When I have completed a puzzle, no matter how easy, I feel a
rush of satisfaction [a secretion of endorphins?] accompanied by the faintest
sense that a voice in my head is saying "good boy." Since the filling in of a crossword puzzle or
a Sudoku matrix is a perfectly pointless accomplishment, it is difficult to see
why this should be so, but I figure the
first rule of blogging is absolute self-revelatory honesty [or a plausible simulacrum of same], so there you have
it.
Come to think of it, a good deal of life is the filling up
of empty spaces [stomach, brain, whatever], none of which ever seems to stay
filled for very long, so maybe the long arc of evolution has prepared us for crossword
puzzles.
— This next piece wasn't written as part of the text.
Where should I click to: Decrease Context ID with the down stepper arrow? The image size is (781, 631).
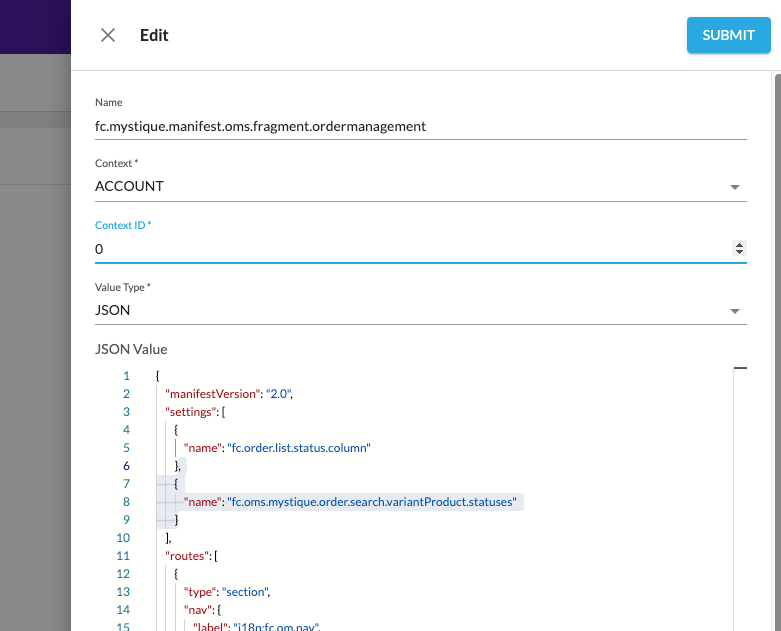pos(739,253)
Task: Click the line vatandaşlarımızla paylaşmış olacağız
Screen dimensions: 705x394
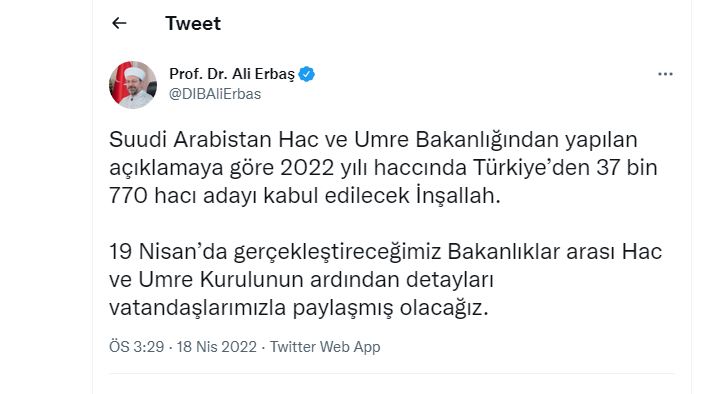Action: [299, 308]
I find that somehow rather comforting. Now to tackle the TIMES puzzle, an easy one, alas, since this is only Tuesday.
5 comments:
http://www.nytimes.com/ref/crosswords/kenken.html
It's fun to do them on line (the above link). You can take "notes" (typing a number inside a square with shift key down allows multiple possibilities to appear; then as you fill in definitives contradicting notes disappear; hard to describe, easier to do.) My mentor, George Boolos, would do real puzzles (i.e., the British double crostics(?) ) at speed.
George was a wonderfully quirky guy, back when I knew him.
Saturday's NYT puzzle, not Friday's, is the hardest.
I don't agree. I know it is supposeed to be, but in my experience, the Friday one is really difficult even to get started, and sometimes I fail to finish it, but I pretty nearly always finish the Saturday puzzle.
Your experience is anomalous, I assure you.